In the end I ditched having my own .nuspec file within my project (as per some SO posts) and instead used the CSPROJ (as recommended). Below you can see the required fields for the packaging (version, naming, etc), a reference to a nuget package, and a reference to another project within the solution.

CSProj Snippet of dotnet core project
Snippet of CSPROJ with basic package info filled in.

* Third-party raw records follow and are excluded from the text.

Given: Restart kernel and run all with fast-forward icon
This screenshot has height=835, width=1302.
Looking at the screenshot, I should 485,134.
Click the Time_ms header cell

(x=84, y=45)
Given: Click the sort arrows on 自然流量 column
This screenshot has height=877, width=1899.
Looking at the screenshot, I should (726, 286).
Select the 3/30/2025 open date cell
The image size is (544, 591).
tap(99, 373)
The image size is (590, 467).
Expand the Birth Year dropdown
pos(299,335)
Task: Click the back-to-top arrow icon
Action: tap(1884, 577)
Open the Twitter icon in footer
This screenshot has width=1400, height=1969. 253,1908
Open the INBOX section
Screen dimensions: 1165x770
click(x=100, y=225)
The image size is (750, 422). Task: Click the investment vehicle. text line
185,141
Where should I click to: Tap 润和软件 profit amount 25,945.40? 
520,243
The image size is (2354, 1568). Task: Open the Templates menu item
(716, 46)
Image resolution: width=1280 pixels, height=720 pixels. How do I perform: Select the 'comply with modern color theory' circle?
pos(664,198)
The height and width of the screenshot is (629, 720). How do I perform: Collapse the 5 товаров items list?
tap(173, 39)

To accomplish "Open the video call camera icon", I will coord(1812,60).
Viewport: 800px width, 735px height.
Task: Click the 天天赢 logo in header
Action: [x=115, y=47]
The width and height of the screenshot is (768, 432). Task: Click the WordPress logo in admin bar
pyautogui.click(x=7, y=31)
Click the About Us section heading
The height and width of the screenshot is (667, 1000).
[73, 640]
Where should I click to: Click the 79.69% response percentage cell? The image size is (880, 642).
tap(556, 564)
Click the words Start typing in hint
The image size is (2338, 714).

If you run dotnet pack now, it will generate an appropriately named package which will contain a nuget dependancy on SomeNugetPackage. This can be confirmed by opening the nupkg with an archive tool (7Zip,WinRar, WinZip…) and seeing that the only DLL in the lib folder will be the DLL of the project being packed.

The fix is as follows:

  • Alter the project reference to set the ReferenceOutputAssembly flag to true, and IncludeAssets to the DLL name
<ProjectReference Include="..\ProjectB.csproj">
  <ReferenceOutputAssembly>true</ReferenceOutputAssembly>
  <IncludeAssets>ProjectB.dll</IncludeAssets>
</ProjectReference>  
  • Add the following line into the <PropertyGroup> element
<TargetsForTfmSpecificBuildOutput>$(TargetsForTfmSpecificBuildOutput);CopyProjectReferencesToPackage</TargetsForTfmSpecificBuildOutput>
  • Add new target between <project> tags
<Target DependsOnTargets="ResolveReferences" Name="CopyProjectReferencesToPackage">
    <ItemGroup>
      <BuildOutputInPackage Include="@(ReferenceCopyLocalPaths->WithMetadataValue('ReferenceSourceTarget', 'ProjectReference'))"/>
    </ItemGroup>
  </Target>

So now you end up with something that looks like this

<Project Sdk="Microsoft.NET.Sdk">
  <PropertyGroup>
    <TargetFramework>netstandard2.0</TargetFramework>
    <Version>1.0.9</Version>
    <Product>MyProduct</Product>
    <id>MyProduct</id>
    <PackageId>MyProduct</PackageId>
    <Authors>Your name</Authors>
    <Company>Company Name</Company>
    <Description>My library</Description>
    <Copyright>Copyright Β© 2019 MyCompany</Copyright>
    <TargetsForTfmSpecificBuildOutput>$(TargetsForTfmSpecificBuildOutput);CopyProjectReferencesToPackage</TargetsForTfmSpecificBuildOutput>
  </PropertyGroup>
  <ItemGroup>
    <PackageReference Include="SomeNugetPackage" Version="1.2.3"/>  
  </ItemGroup>
  <ItemGroup>
    <ProjectReference Include="..\ProjectB.csproj">
      <ReferenceOutputAssembly>true</ReferenceOutputAssembly>
      <IncludeAssets>ProjectB.dll</IncludeAssets>
    </ProjectReference>  
  </ItemGroup>
  <!--Next line is to ensure that dependant DLLS are copied-->
  <Target DependsOnTargets="ResolveReferences" Name="CopyProjectReferencesToPackage">
    <ItemGroup>
      <BuildOutputInPackage Include="@(ReferenceCopyLocalPaths->WithMetadataValue('ReferenceSourceTarget', 'ProjectReference'))"/>
    </ItemGroup>
  </Target>
</Project>
End result CSPROJ. (Click to enlarge)

Now if you run dotnet pack you should see any project reference DLL under the lib folder of the package, and if you inspect the nuspec file inside the package (or upload it to your package repo) you should see the nuget dependencies.

Hopefully this helps someone, as there is a lot of conflicting info around. Please let me know if this would cause any issues!